- Stored data entries -
* * * * *

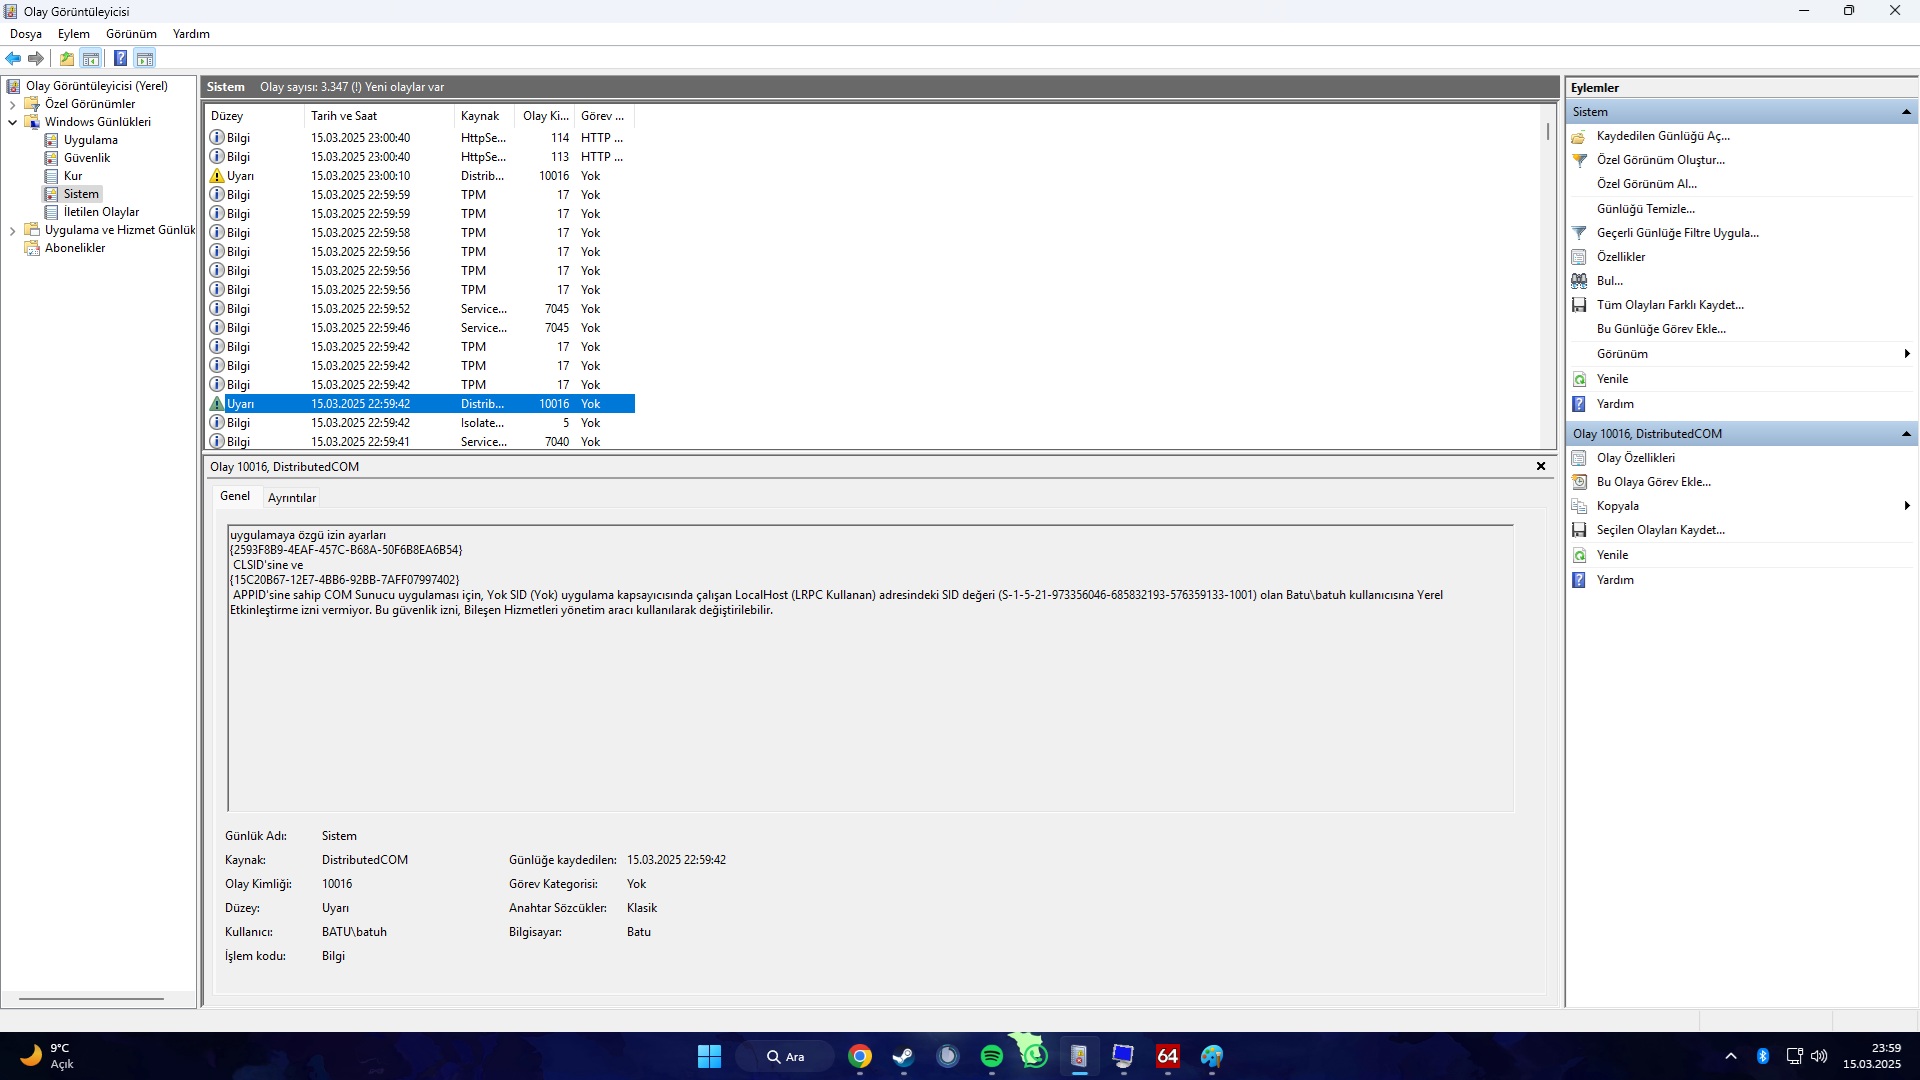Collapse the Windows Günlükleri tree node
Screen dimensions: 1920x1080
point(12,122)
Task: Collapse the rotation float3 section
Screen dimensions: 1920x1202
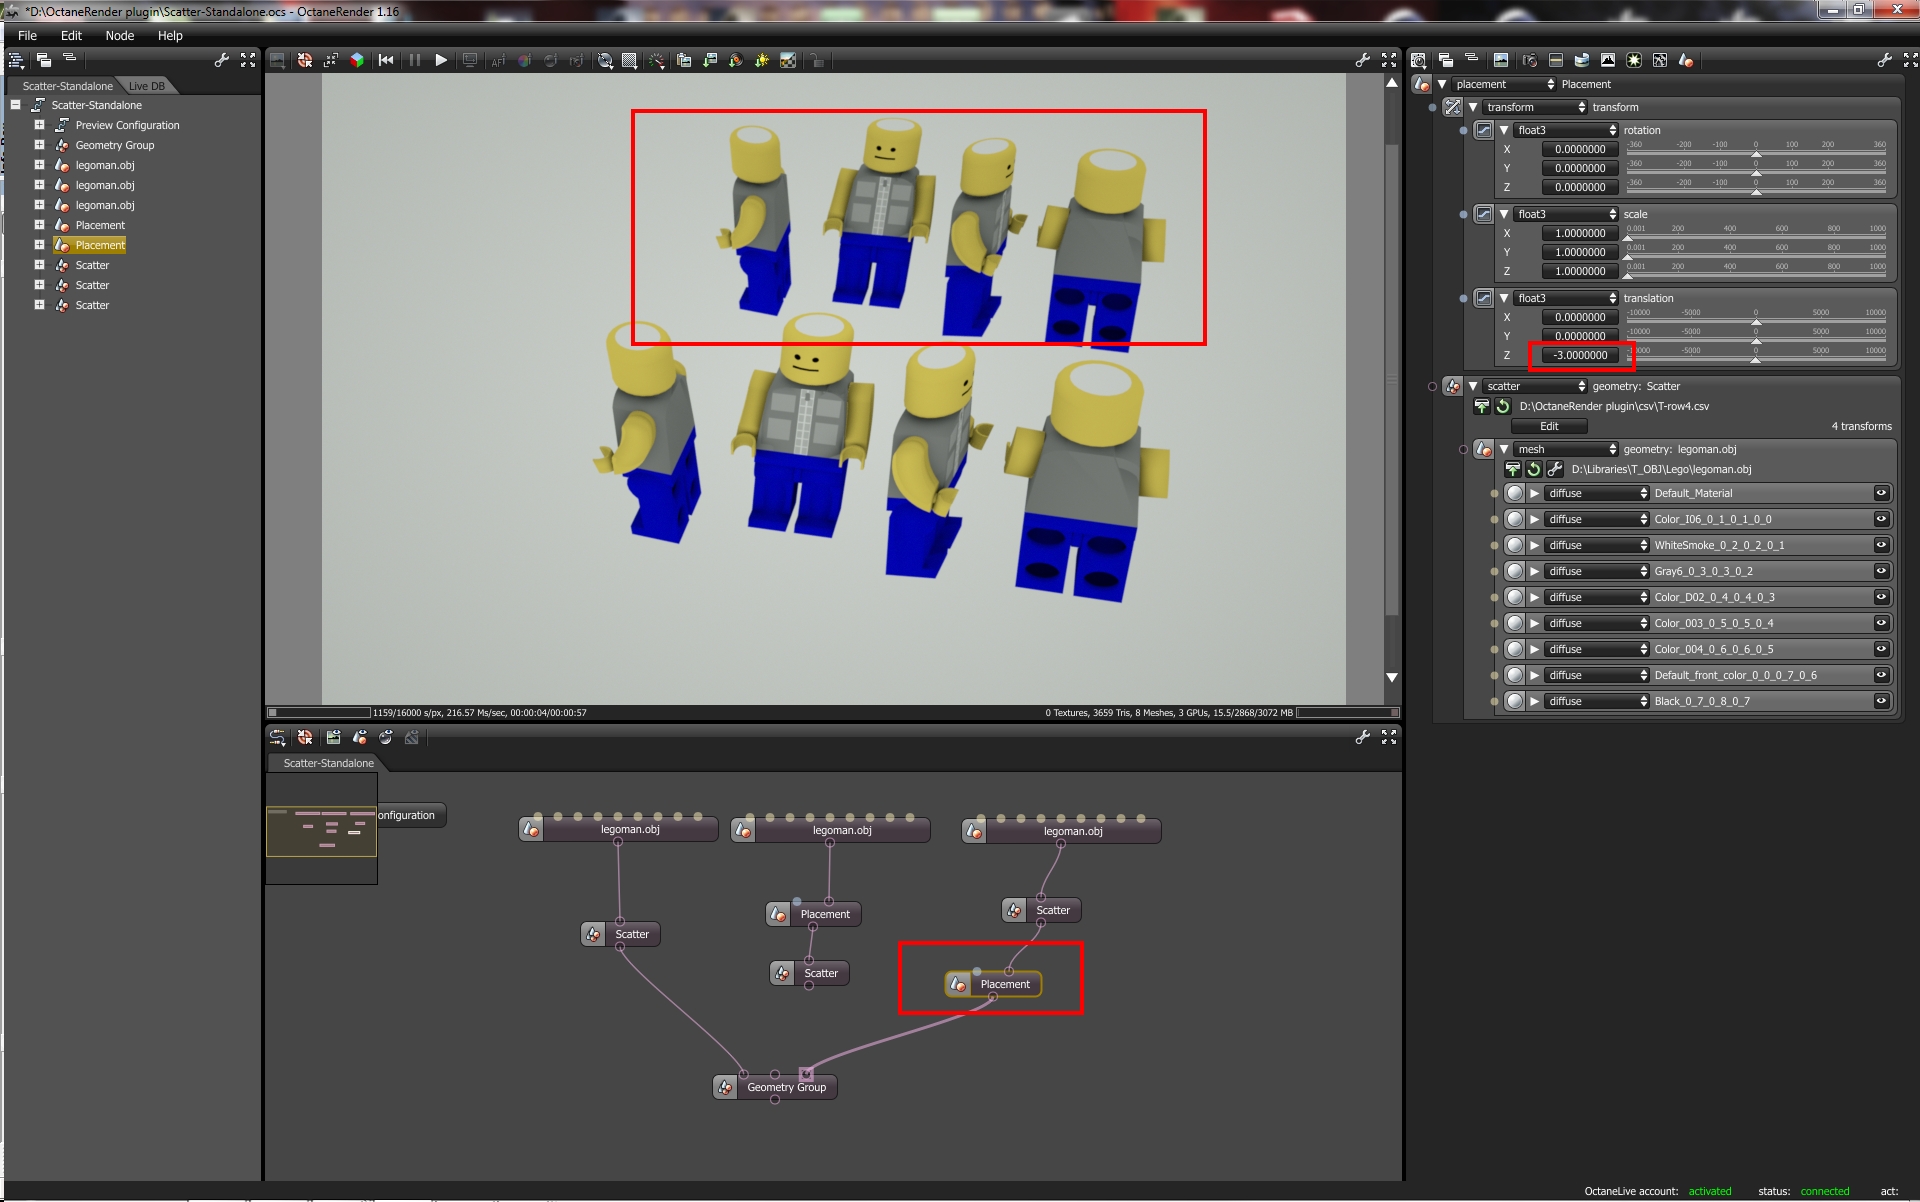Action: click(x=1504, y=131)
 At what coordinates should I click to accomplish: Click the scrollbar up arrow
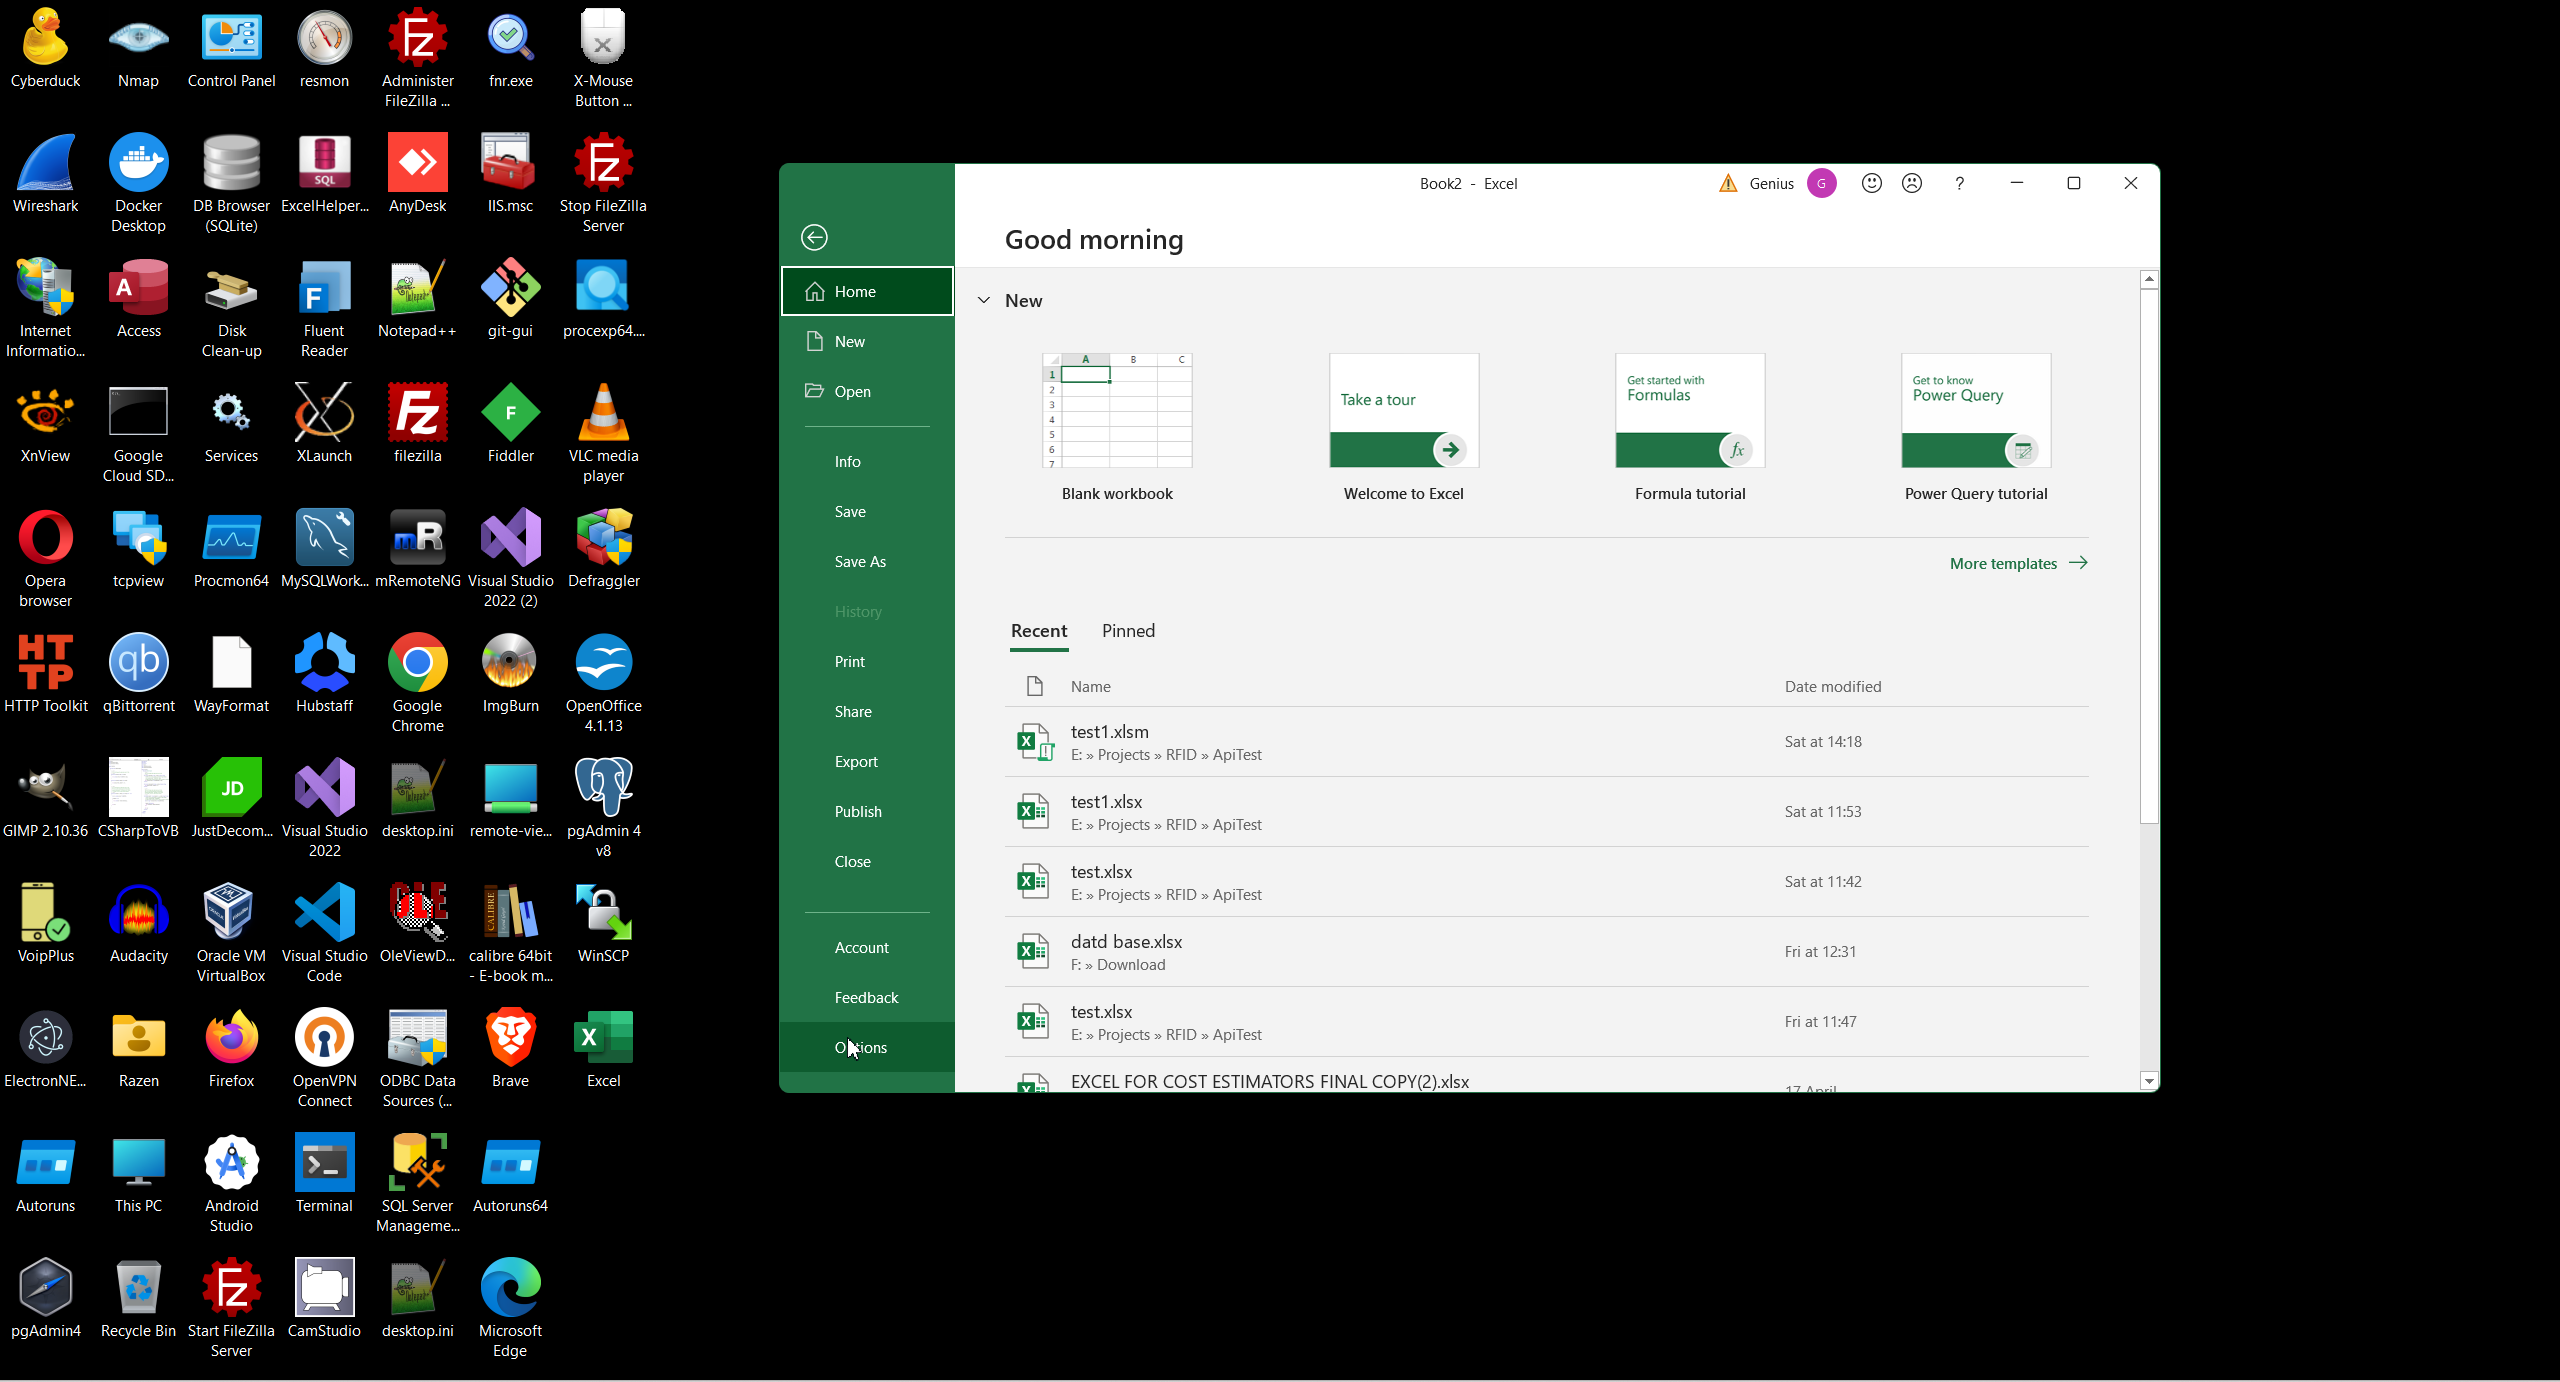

* * * * *

- What the task requires -
Exactly the lines from the one holding "Task: Collapse the rotation float3 section" through the last line of the entries, both included, are to be duplicated; leave the pictures out.

- Exercise response -
Task: Collapse the rotation float3 section
Screen dimensions: 1920x1202
Action: click(x=1504, y=131)
 At what coordinates should I click to accomplish: Click the scrollbar up arrow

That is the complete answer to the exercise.